# [FRAGMENTO DE LA PÁGINA]
Por el sector de la Cancha, a lo largo de la avenida Ayacucho e inmediaciones de la Coronilla, hay un sinnúmero de talegos de basura, al parecer de escombros. Son cientos de talegos, amontonados y abandonados, que ya se avistan desde la zona de la Terminal y se prolongan a lo largo. Si se recorre por ese camino asfaltado por detrás del que fuera Cordeco, hay varios jararandás completamente secos, con ramas que arañan al cielo. Las plantaciones de tunas de la falda de la colina San Sebastián lucen enfermas, con plagas, llenas de bolsas de basura que se han prendido a los espinos. A eso, se suman excretas al aire libre y riachuelos de orina.

En las jardineras o parques, donde podría esperarse un agradable verdor, hay árboles que han sufrido la mutilación de la corteza de la parte inferior del tronco, como es el caso de la parte central de la avenida Humboldt y están en proceso de secarse; cosa similar al Parque Excombatientes, donde también hay árboles muertos en vida. ¿Quiénes han podido hacer eso? El ornato vegetal de flores está marchito, despoblado a trechos de plantaciones. Tal vez sea que la primavera no está en su esplendor.

Caminando por las calles, se ve aquí y allá barbijos arrojados al suelo, al césped. Con relación a la conducta de las personas en calles y avenidas, un tanto que se han desportillado las buenas maneras de la educación vial. Por ejemplo, de pronto, aparece a toda velocidad una motocicleta en contra ruta; una bicicleta conducida por la acera; un coche que no respeta la luz roja. Pareciera que nos hemos olvidado de la conducta civilizada en las vías. 

Con la pandemia, al parecer, solo nos hemos sentido seguros (algo seguros) al interior de nuestros domicilios. Dentro, es un mundo aséptico, limpio, descontaminado en lo posible. Fuera, ya desde la entrada, quedan nuestros calzados, mirados con repugnancia. Ahí fuera está el peligro, el virus, la enfermedad y acaso la muerte. Por lo tanto, hemos dejado al abandono a nuestra ciudad, que los vándalos hagan lo que quieran, que las plantas y árboles se mueran, que ni riego les vamos a dar. Dentro de esa ilusión del domicilio protegido, no nos importa ya el acúmulo en la propia esquina o quizás a metros de la propia puerta de montañas de basura que aparecen y desaparecen, según aparezcan bloqueadores con una y otra demanda en el ingreso al vertedero de la ciudad.

# [TRABAJO REQUERIDO]
¿Puedes actualizar el fragmento entre "Por el sector" y "riachuelos de orina.", ambos incluidos, cambiando "talegos" por "bolsas"? Las filas son material aparte, sin relación con el fragmento.

# [DATOS PROPORCIONADOS]
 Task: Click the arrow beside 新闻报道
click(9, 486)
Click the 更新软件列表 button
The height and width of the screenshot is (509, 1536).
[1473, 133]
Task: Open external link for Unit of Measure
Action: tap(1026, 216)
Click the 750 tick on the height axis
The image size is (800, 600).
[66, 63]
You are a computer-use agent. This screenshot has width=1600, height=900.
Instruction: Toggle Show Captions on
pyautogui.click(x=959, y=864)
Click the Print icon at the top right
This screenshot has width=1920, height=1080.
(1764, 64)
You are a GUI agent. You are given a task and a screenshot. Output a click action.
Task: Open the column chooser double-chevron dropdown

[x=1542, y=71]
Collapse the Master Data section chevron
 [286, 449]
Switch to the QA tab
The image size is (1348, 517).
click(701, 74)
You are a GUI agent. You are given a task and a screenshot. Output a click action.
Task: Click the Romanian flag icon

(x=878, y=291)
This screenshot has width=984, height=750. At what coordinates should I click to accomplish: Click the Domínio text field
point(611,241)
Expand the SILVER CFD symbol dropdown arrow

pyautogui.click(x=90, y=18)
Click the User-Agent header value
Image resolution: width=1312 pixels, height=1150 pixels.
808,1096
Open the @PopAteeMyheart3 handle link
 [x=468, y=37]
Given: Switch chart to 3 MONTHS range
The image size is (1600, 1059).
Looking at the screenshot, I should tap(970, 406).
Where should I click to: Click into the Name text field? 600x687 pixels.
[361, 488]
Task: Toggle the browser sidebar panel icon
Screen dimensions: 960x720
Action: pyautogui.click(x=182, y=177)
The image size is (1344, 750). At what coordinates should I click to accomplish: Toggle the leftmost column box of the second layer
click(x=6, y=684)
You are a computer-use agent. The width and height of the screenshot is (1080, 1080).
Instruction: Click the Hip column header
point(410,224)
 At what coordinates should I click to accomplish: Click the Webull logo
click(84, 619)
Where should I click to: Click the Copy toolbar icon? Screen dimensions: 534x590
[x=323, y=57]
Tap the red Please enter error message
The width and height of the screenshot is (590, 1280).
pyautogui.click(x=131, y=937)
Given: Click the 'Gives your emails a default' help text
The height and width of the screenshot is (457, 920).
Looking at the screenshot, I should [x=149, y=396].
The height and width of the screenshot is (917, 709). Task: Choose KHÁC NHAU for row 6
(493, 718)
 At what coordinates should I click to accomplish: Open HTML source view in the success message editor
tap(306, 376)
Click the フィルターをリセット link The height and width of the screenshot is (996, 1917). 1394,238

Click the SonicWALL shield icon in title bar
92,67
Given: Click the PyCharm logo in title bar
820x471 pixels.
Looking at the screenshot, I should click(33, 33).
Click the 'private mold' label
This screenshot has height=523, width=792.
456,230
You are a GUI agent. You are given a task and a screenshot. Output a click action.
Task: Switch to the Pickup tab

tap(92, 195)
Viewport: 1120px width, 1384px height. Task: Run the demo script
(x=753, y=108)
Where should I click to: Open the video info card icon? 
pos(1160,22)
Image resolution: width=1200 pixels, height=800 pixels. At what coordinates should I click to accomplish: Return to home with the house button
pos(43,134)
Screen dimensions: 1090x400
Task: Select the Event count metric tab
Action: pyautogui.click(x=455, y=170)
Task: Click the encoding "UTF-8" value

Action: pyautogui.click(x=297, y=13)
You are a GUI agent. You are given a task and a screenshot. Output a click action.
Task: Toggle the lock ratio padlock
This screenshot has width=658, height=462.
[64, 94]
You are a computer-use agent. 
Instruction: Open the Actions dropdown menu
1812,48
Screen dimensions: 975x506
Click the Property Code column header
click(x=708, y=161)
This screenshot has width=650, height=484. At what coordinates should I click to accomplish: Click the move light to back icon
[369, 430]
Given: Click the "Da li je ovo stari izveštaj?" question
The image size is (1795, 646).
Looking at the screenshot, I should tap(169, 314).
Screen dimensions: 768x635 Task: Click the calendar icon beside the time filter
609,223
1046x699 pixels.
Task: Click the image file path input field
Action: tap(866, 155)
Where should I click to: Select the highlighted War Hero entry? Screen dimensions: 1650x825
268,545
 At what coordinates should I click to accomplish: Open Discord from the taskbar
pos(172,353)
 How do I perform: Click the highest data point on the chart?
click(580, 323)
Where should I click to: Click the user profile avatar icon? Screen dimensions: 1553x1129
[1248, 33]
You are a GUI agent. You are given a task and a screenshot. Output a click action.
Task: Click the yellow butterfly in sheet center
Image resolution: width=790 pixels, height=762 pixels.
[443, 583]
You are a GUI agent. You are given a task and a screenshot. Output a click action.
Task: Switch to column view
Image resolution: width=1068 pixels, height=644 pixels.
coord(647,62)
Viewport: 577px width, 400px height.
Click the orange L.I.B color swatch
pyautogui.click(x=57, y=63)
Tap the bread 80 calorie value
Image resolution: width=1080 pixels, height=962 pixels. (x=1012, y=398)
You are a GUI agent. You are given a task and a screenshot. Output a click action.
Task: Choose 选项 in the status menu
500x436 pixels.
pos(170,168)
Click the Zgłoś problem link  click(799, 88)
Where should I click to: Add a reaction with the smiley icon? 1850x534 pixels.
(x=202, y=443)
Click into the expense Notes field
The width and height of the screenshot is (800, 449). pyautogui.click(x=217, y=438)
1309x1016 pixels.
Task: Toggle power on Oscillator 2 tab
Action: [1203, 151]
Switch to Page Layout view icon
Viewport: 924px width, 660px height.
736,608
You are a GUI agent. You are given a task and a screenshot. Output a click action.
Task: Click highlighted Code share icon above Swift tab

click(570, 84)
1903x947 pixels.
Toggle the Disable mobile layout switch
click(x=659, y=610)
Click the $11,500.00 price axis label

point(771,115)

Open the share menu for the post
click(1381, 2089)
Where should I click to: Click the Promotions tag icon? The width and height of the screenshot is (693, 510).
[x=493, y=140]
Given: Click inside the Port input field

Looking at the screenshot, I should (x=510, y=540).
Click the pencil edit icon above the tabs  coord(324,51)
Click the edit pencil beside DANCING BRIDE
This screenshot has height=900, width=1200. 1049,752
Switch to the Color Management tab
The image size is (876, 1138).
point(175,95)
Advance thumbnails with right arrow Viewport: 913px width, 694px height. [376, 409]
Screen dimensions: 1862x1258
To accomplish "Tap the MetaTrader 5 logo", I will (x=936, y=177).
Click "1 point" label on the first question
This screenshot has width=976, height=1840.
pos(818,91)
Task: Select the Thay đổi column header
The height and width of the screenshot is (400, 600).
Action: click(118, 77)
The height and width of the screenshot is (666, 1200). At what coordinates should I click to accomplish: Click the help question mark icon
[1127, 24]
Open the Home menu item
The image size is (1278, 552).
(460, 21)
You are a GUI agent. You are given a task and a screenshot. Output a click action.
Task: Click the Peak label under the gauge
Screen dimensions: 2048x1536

# [SOLUCIÓN]
Por el sector de la Cancha, a lo largo de la avenida Ayacucho e inmediaciones de la Coronilla, hay un sinnúmero de bolsas de basura, al parecer de escombros. Son cientos de bolsas, amontonados y abandonados, que ya se avistan desde la zona de la Terminal y se prolongan a lo largo. Si se recorre por ese camino asfaltado por detrás del que fuera Cordeco, hay varios jararandás completamente secos, con ramas que arañan al cielo. Las plantaciones de tunas de la falda de la colina San Sebastián lucen enfermas, con plagas, llenas de bolsas de basura que se han prendido a los espinos. A eso, se suman excretas al aire libre y riachuelos de orina.